Lo sconosciuto, durante quelle spiegazioni, si era tenuto costantemente da parte, sempre seduto presso il timone.

Aveva mangiato con buon appetito, senza mai parlare o limitandosi a rispondere con dei semplici cenni al cosacco ed al russo e facendo loro comprendere che conosceva male la loro lingua, poi aveva accesa una vecchia pipa di porcellana, simile a quelle che usano i tedeschi e gli olandesi e non si era più mosso dal suo posto.

Solamente verso le dieci di sera, i due amici poterono trovarsi soli in una delle loro cabine.

Lo Sparviero si era arrestato sulla cima d’un enorme ammasso di rupi, quasi al confine del deserto, a non molta distanza dalla via carovaniera che va da Sa-ciou, città cinese, a Uromei, grossa borgata mongolica, passando per Artsi e Pigian.

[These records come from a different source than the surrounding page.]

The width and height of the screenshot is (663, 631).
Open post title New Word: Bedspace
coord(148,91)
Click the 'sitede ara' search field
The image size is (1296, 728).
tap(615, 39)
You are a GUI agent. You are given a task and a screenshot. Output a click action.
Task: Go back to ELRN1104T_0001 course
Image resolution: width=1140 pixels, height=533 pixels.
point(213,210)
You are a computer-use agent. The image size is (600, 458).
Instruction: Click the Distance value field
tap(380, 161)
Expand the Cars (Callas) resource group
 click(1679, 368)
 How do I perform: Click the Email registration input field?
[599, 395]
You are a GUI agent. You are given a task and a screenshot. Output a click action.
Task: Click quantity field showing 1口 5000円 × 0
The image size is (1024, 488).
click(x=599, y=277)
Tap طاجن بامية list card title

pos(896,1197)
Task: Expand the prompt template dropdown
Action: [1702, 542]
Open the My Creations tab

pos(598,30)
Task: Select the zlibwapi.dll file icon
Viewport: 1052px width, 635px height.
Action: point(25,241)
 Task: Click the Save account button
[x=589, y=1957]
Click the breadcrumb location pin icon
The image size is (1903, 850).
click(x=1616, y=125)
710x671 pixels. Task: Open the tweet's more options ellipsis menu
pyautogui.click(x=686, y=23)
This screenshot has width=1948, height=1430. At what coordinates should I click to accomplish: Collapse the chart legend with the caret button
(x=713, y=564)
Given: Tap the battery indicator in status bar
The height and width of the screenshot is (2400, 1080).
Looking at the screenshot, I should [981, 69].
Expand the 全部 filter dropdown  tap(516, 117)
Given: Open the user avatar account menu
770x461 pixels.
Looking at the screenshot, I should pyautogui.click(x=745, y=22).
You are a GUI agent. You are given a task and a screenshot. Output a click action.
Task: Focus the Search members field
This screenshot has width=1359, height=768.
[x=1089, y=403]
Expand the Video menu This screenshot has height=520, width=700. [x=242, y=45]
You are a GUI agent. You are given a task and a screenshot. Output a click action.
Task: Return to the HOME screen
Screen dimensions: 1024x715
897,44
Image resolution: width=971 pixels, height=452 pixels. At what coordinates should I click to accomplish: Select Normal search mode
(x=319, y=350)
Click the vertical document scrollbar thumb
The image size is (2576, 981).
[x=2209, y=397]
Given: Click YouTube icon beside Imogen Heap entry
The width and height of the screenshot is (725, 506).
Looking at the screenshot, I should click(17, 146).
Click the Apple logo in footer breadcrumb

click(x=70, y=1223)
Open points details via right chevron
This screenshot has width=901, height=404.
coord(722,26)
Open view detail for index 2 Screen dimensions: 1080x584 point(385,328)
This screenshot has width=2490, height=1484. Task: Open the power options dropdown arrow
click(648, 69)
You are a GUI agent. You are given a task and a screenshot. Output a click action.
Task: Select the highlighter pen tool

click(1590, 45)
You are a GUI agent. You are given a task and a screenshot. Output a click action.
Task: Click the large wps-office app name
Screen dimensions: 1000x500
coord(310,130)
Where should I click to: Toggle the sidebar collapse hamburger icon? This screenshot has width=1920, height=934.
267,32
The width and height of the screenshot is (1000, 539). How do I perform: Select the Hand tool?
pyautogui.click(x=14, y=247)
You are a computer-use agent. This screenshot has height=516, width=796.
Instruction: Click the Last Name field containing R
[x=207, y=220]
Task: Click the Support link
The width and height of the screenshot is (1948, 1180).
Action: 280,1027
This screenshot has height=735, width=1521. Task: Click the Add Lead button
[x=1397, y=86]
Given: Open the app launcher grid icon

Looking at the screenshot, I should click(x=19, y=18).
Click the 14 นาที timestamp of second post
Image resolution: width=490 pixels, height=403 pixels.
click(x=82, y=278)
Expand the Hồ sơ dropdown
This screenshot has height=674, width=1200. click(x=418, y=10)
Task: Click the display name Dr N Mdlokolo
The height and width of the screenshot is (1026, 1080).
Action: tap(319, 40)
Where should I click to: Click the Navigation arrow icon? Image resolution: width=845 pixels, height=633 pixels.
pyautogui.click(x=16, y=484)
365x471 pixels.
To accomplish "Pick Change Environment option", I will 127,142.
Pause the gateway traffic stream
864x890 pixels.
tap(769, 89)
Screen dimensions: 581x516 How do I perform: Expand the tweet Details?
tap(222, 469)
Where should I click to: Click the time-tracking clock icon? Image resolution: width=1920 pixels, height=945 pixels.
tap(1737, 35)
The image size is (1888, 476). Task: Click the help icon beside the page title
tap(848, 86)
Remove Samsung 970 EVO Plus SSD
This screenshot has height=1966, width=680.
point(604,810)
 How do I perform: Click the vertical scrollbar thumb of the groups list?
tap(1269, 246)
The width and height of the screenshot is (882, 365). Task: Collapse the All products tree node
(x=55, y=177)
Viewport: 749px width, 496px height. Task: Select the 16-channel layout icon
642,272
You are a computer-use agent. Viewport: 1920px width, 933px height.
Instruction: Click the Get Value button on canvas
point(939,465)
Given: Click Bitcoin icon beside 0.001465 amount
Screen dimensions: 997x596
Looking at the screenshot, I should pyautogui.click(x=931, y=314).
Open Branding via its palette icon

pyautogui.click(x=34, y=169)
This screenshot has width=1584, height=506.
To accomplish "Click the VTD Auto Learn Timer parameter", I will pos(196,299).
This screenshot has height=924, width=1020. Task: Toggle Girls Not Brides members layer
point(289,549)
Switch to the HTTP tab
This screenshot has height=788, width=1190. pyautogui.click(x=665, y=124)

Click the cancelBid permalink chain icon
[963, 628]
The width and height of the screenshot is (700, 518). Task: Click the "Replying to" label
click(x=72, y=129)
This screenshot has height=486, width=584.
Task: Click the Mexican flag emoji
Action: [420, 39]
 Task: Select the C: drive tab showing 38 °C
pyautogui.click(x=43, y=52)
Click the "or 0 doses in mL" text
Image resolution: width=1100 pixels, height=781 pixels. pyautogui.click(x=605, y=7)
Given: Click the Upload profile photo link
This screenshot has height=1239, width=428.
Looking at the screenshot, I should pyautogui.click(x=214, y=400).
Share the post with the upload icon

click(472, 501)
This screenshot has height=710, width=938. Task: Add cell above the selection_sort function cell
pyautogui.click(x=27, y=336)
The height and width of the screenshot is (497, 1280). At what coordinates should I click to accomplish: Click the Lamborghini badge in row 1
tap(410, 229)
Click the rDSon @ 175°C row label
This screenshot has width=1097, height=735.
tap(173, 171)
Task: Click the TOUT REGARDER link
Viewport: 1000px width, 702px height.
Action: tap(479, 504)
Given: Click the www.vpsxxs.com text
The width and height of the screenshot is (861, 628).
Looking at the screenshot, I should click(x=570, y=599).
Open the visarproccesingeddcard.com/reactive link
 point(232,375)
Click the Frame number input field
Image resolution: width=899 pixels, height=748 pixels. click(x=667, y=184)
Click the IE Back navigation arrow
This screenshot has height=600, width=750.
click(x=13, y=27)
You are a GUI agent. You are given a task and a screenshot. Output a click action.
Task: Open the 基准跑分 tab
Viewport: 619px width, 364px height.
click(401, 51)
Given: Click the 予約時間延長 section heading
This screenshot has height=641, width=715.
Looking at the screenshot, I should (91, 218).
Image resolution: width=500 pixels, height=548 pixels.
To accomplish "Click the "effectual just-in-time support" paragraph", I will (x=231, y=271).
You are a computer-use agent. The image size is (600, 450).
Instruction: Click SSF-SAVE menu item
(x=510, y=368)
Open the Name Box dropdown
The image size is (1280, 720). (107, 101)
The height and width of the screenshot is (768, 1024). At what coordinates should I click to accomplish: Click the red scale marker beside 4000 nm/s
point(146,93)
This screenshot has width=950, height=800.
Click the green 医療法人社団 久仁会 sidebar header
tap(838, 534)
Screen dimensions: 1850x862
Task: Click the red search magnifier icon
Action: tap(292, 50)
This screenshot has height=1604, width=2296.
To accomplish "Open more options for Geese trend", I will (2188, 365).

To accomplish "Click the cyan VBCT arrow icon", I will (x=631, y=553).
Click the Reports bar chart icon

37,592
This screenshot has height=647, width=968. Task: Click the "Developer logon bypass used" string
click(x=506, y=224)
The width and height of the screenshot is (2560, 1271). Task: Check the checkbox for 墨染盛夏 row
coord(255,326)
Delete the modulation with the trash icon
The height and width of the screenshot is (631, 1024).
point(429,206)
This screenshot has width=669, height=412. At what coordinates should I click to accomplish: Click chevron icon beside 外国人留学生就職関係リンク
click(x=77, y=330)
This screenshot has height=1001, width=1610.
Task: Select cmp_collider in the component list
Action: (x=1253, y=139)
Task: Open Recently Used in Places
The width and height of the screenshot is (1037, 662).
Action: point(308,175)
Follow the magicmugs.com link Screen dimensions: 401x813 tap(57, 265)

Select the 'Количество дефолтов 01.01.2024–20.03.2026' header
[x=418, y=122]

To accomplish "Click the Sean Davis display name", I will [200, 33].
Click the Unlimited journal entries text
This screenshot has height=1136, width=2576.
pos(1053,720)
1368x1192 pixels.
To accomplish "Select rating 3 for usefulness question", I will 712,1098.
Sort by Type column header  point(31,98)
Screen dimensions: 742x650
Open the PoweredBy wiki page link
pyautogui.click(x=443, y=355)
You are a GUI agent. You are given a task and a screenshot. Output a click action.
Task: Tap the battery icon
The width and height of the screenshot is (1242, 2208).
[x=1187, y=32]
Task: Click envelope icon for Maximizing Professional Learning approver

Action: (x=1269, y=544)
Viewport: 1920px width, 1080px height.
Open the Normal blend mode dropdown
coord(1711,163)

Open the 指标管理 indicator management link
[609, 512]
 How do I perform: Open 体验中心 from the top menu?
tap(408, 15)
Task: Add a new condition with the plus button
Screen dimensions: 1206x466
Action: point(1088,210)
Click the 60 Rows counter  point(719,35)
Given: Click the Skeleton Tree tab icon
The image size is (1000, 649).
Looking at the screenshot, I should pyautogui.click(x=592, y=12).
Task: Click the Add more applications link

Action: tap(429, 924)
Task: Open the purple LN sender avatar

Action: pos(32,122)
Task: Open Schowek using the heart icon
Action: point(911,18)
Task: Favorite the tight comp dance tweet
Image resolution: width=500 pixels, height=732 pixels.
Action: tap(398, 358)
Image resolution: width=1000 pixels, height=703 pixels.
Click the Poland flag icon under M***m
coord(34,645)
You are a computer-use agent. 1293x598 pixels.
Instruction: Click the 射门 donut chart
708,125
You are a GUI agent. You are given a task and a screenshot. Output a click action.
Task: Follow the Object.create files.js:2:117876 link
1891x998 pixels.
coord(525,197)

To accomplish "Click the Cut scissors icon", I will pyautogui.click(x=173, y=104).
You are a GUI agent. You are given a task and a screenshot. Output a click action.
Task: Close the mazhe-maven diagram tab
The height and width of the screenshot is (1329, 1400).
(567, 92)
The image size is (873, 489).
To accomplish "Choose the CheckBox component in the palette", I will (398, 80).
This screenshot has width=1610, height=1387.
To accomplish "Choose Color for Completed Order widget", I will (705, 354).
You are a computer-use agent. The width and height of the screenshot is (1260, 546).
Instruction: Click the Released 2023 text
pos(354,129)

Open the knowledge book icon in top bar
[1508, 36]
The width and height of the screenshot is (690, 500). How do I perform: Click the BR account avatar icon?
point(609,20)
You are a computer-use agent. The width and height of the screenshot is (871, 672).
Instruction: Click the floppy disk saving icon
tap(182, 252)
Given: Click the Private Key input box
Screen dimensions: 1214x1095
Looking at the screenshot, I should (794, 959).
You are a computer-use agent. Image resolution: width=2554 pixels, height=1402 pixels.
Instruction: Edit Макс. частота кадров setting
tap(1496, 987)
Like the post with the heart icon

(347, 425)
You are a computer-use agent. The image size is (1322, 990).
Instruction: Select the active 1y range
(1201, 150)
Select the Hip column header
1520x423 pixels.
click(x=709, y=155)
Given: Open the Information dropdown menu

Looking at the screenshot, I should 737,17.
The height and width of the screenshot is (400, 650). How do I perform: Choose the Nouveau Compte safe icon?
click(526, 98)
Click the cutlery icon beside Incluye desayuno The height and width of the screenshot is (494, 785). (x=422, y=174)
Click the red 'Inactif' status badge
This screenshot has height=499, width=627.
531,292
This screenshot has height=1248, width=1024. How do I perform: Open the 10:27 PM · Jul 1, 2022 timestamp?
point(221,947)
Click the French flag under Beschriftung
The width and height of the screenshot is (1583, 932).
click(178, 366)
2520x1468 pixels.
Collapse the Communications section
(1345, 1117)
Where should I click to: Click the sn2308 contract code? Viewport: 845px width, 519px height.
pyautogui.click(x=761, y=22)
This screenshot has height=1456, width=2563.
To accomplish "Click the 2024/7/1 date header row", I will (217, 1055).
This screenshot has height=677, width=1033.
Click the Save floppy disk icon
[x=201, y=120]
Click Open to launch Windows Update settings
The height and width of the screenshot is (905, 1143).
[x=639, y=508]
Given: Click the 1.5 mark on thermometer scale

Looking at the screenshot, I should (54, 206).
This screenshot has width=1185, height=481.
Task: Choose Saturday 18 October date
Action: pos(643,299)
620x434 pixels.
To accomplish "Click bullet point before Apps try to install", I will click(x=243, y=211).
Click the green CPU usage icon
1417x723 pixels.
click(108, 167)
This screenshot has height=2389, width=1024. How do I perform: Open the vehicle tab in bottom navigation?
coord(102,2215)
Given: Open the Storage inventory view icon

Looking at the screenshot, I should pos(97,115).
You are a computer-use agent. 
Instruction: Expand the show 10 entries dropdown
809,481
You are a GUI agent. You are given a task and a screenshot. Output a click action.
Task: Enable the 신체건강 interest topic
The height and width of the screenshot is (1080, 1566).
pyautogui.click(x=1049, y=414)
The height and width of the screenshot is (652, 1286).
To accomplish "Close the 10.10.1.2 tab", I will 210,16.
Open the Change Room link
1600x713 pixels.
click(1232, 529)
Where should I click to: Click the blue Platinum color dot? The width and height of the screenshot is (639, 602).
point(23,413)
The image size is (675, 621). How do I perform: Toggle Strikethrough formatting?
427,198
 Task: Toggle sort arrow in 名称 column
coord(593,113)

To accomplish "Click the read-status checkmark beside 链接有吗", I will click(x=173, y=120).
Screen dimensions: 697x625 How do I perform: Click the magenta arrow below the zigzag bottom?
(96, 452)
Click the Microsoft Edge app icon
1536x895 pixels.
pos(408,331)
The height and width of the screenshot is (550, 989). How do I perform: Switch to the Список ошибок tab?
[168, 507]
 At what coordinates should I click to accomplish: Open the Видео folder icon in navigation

Il capitano, dopo essersi accertato che nessuno poteva minacciarli, in causa della ripidità delle rupi, aveva lasciato il ponte per ritirarsi nella sua cabina assieme allo straniero, ma non aveva ancora discesi due gradini che era tornato indietro, dicendo a Fedoro:

— Oh! mi ero dimenticato di darvi comunicazione d’una cosa che per voi è della massima importanza.

— Quale capitano? — chiese il russo, un po’ sorpreso.

— Il vostro dispaccio è già stato spedito e la vostra casa di Odessa a quest’ora deve essere informata che voi state per ritornare in Europa attraversando l’Asia.